** BEGIN DOCUMENT **
French political scientist

Olivier Roy (born 1949 in La Rochelle) is a French political scientist and a professor at the European University Institute in Florence, Italy. He has published articles and books on secularization and Islam including "Global Islam" and The Failure of Political Islam. He is known to have "a different view of radical Islam" than some other experts. He sees it as peripheral, Westernized and part of a radicalized and "virtual" rather than a pious and "actual" Muslim community. His most recent writings are about the Charlie Hebdo shooting and the November 2015 Paris attacks.

== Early life ==
Roy was born in 1949 in La Rochelle. He received an agrégation in philosophy and a master's degree in the study of the Persian language and civilization in 1972 from the Institut National des Langues et Civilisations Orientales (INALCO) in Paris. In 1973 he worked as a high school teacher. In the 1970s he was active in the Maoist movement "La Gauche Prolétarienne" (Proletarian Left). In 1996, he received his PhD degree in political science from the Institut d'Études Politiques de Paris (IEP) in Paris.
** END DOCUMENT **
(WHAT IS BEING ASKED) Decide whether each statement agrees with the text on Olivier Roy, answering yes or no and quoting the deciding words: (a) Roy earned his PhD from INALCO; (b) Roy is a professor at the European University Institute in Florence; (c) Roy worked as a high school teacher in 1973.
** BEGIN ENTRIES **
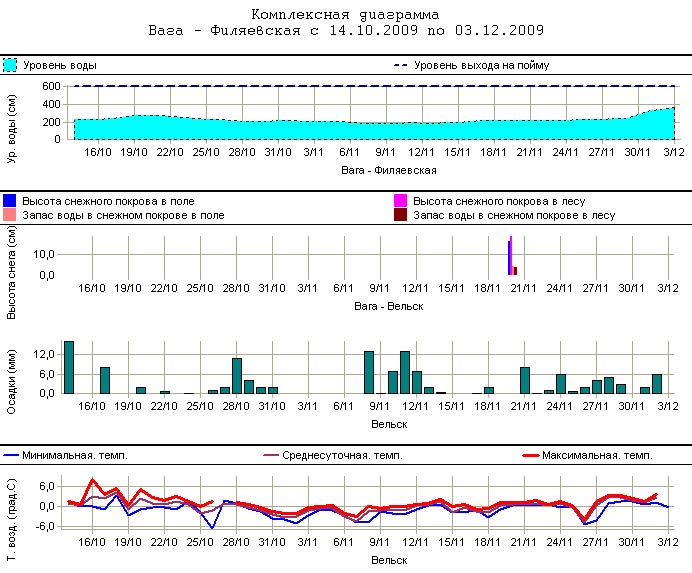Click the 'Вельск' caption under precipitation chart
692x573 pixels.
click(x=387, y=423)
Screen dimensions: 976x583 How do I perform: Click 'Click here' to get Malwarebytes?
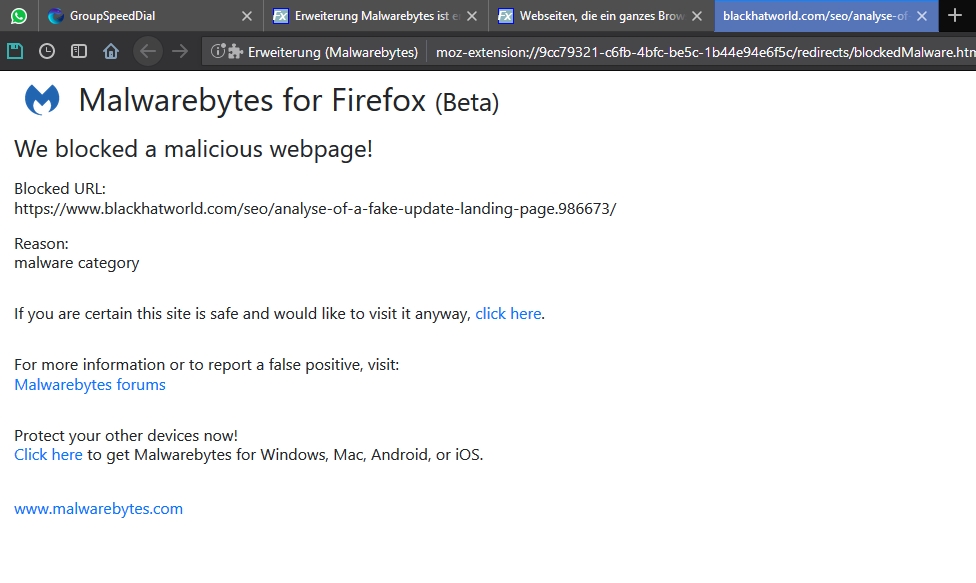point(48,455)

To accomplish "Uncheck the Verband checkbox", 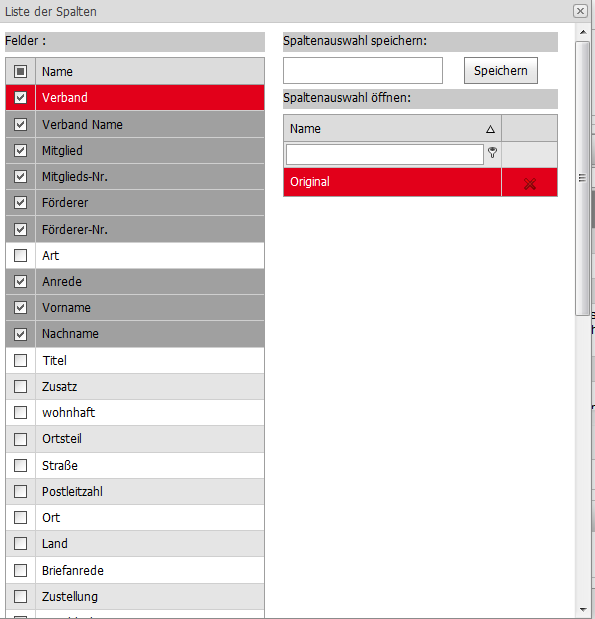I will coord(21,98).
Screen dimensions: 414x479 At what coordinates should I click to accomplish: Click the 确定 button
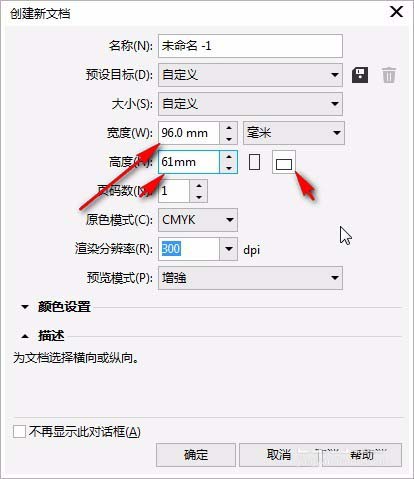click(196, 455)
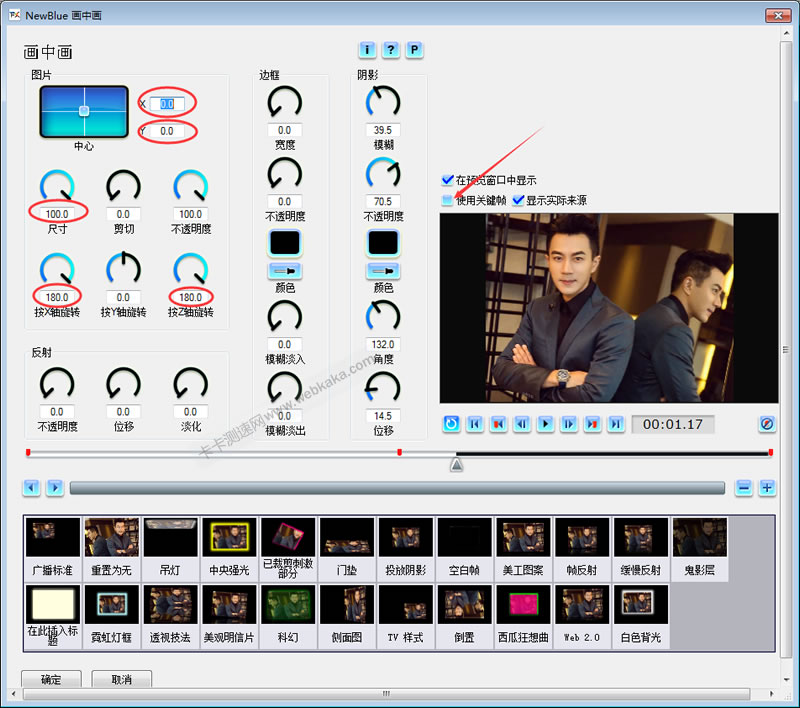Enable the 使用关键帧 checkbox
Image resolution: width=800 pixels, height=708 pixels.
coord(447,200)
** END ENTRIES **
(THE COMPLETED TASK)
(a) No: "In 1996, he received his PhD degree in political science from the Institut d'Études Politiques de Paris (IEP) in Paris."
(b) Yes: "a professor at the European University Institute in Florence, Italy"
(c) Yes: "In 1973 he worked as a high school teacher."